• _Stated problem_: Copy out word for word the part of the records that opens with the line containing "Where should I click to: Reset" and closes with the line containing "(x=39, y=9)", including both of those lines.

• _Source data_:
********************
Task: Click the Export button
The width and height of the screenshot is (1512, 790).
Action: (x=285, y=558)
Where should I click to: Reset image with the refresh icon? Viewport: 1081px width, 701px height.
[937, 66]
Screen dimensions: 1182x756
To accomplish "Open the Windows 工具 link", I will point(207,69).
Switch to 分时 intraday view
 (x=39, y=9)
********************
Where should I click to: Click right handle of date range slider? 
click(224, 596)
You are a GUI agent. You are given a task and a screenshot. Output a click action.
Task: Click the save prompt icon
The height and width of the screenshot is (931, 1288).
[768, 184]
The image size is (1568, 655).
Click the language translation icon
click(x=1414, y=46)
********************
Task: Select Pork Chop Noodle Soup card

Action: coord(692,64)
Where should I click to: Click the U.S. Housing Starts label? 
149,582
********************
• _Task answer_:
Where should I click to: Reset image with the refresh icon? Viewport: 1081px width, 701px height.
[937, 66]
Screen dimensions: 1182x756
To accomplish "Open the Windows 工具 link", I will point(207,69).
Switch to 分时 intraday view
 (x=39, y=9)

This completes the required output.